H.R.Rep. No. 855, 99th Cong., 2d Sess. 13-14 (1986); see also H.R.Rep. No. 99-855, pt. 1, at 14 (remarks of Rep. Lungren) (“It is time for us to tell the local trafficker and everyone else, [i]f you know that person is a trafficker and has this income derived from the offense, you better beware of dealing with that person.”). See generally D. Randall Johnson, “The Criminally Derived Property Statute: Constitutional and Interpretive Issues Raised by 18 U.S.C. § 1957,” 34 William & Mary L. Rev. 1291, 1293 (1993) ("Congress specifically intended that liability under section 1957 should extend both to those who actually engage in the criminal activity that generates illegitimate funds and to those who merely receive or otherwise handle illegitimate funds while providing ordinary, legitimate goods or services.”).
. The originally proposed safe harbor provision exempted "financial transactions involving the bona fide fees an attorney accepts for representing a client in a criminal investigation or any proceeding arising therefrom.” H.R.Rep. No. 855, at 1. Opponents of the proposed exception were concerned that the exception was worded too broadly. See 132 Cong. Rec. E3821 (daily ed. Nov. 6, 1986).

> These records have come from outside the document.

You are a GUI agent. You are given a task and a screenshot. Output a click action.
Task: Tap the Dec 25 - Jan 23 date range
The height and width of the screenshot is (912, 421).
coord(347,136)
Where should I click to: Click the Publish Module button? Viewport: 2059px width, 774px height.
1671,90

. Even the Justice Department recognized the real possibility that attorneys will run afoul of § 1957 with the receipt of legal fees or the use of trust accounts with funds originating from their clients and addressed the issue at length in the United States Attorney’s Manual. See USAM 9-105.600, 9-105.921. The USA's Manual provides that Criminal Division approval is required before an attorney may be charged with a violation of § 1957. See USAM 9-105.300.3. Moreover, the Manual sets forth that, as a matter of policy, an attorney will not be charged under 18 U.S.C. § 1957 unless “there is proof beyond a reasonable doubt that the attorney had actual knowledge of the illegal origin of the specific property received (prosecution is not permitted if the only proof of knowledge is evidence of willful blindness).” USAM 9-105.600. This policy pronouncement affords criminal defense lawyers no particular comfort, however, because section 2103 of the United States Attorney's Criminal Resource Manual states that “a prosecutor who receives approval to prosecute an attorney for a violation of § 1957 based on a monetary transaction arising from the payment of bona fide fees for representation in a criminal matter may request a willful blindness instruction at trial if the evidence warrants such an instruction.”

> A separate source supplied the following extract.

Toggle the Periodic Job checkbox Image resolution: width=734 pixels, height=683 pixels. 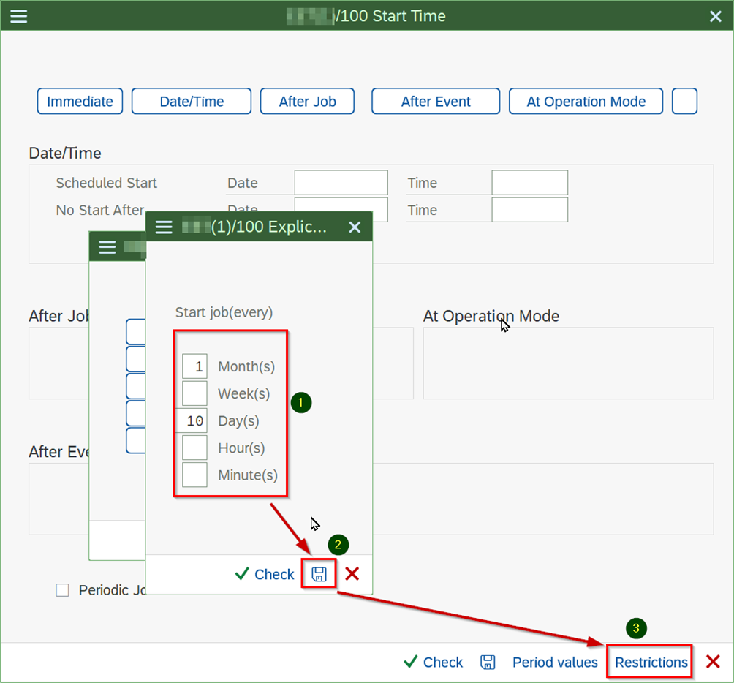[63, 590]
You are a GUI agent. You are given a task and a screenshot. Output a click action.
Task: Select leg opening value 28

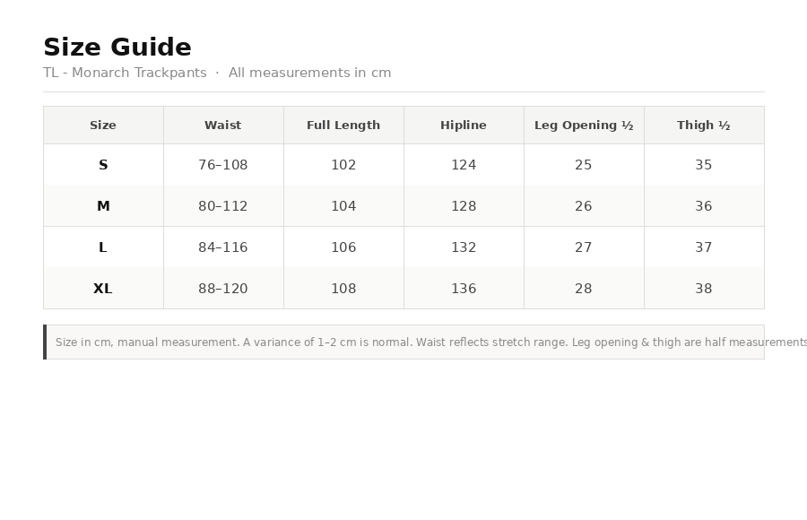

. The government, in fact, took the position at oral argument that after Caplin & Drysdale, § 1957(f)(1) is effectively void.
. The Supreme Court elaborated further:
A robbery suspect, for example, has no Sixth Amendment right to use funds he has stolen from a bank to retain an attorney to defend him if he is apprehended. The money, though in his possession, is not rightfully his; the Government does not violate the Sixth Amendment if it seizes the robbery proceeds and refuses to permit the defendant to use them to pay for his defense. "[N]o lawyer, in any case, ... has the right to ... accept stolen property, or ... ransom. money, in payment of a fee.... The privilege to practice law is not a license to steal.” Laska v. United States, 82 F.2d 672, 677 (10th Cir.1936).
Caplin & Drysdale, 491 U.S. at 626, 109 S.Ct. 2646.